From the time we were children, our parents taught us how to behave in our family and in society. That’s a good thing when it leads to high-esteem that is coupled with skills to get along well with others.
However, most of my S.M.A.R.T. clients don’t enter adulthood bubbling over with self-worth.
We’re hard workers, but during conflict we may not know how to take care of our selves and meet others’ needs.
We’ve been taught that we should …
1) excel and be conscientious,
2) care about what the neighbors think,
3) stop being selfish and self-centered.
That’s good parenting, don’t you agree?
I agree to some extent, but not when it means losing our sense of identity.
When we think about others much more than we care about ourselves, it leads to unhealthy decisions. We work too much. We over-commit to our favorite causes. We feel guilty if we say ‘no’ when others ask us to help.
In the beginning we may have plenty of energy, but sooner or later we feel exhausted, like we’ve just run a marathon. Our body aches.
We can get by with being run-down once in a while, but this pattern has become a way of life for many of us.
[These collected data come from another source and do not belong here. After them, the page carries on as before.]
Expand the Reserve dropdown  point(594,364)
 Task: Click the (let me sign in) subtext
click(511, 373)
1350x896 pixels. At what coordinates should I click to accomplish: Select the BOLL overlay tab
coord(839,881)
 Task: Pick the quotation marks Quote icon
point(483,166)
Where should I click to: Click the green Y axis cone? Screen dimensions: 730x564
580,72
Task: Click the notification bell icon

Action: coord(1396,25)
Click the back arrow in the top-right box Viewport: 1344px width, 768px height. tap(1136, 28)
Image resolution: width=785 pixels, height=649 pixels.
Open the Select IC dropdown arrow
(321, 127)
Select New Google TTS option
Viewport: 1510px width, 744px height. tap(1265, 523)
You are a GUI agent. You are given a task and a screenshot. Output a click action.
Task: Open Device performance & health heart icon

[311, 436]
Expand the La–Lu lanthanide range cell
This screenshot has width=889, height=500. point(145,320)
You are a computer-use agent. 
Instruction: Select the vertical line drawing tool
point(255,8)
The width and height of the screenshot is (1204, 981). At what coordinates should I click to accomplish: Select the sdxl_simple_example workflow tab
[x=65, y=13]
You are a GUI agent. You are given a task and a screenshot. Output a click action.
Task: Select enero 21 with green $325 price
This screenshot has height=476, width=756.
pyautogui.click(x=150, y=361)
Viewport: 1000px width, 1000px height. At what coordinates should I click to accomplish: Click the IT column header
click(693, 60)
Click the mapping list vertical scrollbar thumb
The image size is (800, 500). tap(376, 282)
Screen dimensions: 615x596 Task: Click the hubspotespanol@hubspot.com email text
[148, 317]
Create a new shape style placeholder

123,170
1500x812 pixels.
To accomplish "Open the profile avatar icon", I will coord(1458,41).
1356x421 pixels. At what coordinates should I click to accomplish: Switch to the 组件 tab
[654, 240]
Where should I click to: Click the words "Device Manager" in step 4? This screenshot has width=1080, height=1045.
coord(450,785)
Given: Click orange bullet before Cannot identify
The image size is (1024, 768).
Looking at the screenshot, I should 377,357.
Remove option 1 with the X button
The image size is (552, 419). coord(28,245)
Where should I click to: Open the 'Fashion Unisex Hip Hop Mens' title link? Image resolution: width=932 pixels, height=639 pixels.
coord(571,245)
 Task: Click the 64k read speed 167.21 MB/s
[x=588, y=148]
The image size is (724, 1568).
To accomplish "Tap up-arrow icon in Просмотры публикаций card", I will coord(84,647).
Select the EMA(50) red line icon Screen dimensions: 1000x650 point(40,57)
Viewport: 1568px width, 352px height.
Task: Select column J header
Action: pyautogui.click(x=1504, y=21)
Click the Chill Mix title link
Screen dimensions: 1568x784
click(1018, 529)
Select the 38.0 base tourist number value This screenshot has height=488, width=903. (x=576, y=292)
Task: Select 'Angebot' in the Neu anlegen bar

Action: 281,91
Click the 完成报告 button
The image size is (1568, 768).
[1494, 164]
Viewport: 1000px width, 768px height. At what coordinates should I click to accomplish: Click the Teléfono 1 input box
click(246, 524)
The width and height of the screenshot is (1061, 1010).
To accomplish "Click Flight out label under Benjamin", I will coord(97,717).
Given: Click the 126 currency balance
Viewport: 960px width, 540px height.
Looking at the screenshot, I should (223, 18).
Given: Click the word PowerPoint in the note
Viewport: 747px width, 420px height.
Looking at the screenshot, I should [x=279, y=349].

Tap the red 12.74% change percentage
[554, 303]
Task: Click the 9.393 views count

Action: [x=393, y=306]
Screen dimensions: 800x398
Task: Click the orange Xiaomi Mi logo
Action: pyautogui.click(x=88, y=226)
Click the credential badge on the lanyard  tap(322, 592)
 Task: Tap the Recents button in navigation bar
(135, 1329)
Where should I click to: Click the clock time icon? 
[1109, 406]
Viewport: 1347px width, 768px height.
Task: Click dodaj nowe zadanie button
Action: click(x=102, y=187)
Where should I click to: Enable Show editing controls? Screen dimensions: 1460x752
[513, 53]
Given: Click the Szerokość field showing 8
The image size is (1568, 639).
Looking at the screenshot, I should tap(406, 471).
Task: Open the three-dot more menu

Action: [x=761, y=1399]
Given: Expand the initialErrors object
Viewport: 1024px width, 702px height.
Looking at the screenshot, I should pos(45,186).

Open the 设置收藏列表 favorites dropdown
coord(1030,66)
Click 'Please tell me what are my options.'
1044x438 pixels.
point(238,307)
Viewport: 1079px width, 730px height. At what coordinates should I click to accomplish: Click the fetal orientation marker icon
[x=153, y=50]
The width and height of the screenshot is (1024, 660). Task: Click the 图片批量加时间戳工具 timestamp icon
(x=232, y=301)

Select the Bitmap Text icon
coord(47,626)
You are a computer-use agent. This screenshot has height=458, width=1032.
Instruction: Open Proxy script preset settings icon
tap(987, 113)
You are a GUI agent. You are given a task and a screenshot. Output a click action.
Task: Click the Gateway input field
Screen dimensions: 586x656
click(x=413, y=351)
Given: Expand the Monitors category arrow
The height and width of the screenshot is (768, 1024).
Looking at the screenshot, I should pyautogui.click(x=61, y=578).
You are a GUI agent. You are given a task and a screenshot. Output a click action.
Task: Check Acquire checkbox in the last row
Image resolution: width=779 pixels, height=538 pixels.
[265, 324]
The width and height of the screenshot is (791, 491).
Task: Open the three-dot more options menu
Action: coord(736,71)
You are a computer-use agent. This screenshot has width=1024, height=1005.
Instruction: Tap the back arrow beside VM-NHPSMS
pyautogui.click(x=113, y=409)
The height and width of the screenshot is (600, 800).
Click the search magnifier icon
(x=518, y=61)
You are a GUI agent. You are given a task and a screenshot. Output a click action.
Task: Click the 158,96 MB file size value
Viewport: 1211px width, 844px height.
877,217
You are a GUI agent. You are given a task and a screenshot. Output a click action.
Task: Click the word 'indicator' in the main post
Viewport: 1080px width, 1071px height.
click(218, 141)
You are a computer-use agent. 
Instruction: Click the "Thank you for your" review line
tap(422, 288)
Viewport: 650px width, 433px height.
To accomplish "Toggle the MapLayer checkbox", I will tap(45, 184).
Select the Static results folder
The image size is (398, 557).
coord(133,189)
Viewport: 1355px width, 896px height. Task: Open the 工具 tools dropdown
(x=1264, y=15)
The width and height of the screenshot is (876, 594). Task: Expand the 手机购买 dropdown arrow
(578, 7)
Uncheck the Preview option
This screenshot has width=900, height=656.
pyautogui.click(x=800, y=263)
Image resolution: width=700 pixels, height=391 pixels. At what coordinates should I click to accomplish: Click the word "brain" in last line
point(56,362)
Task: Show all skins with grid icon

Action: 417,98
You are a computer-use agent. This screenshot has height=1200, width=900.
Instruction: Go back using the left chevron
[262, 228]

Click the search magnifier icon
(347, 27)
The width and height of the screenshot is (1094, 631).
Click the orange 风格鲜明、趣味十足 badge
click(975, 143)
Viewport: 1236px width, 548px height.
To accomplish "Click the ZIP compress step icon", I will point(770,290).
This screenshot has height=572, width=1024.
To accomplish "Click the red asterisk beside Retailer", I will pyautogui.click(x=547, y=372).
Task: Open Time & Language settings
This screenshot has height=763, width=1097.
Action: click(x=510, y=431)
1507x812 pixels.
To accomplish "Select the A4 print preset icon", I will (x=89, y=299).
We feel driven. We don’t get enough sleep. We don’t get proper exercise. We don’t schedule breaks to meditate. We don’t take time to prepare healthy foods. We don’t drink plenty of pure water.
This is where self-compassion enters the picture.
If we don’t take good care of ourselves, who will? If we’re not healthy and balanced, it’s difficult to give others quality attention. We can’t think well. We forget things. We get scattered. We get grouchy and critical. We withdraw. We become emotionally reactive.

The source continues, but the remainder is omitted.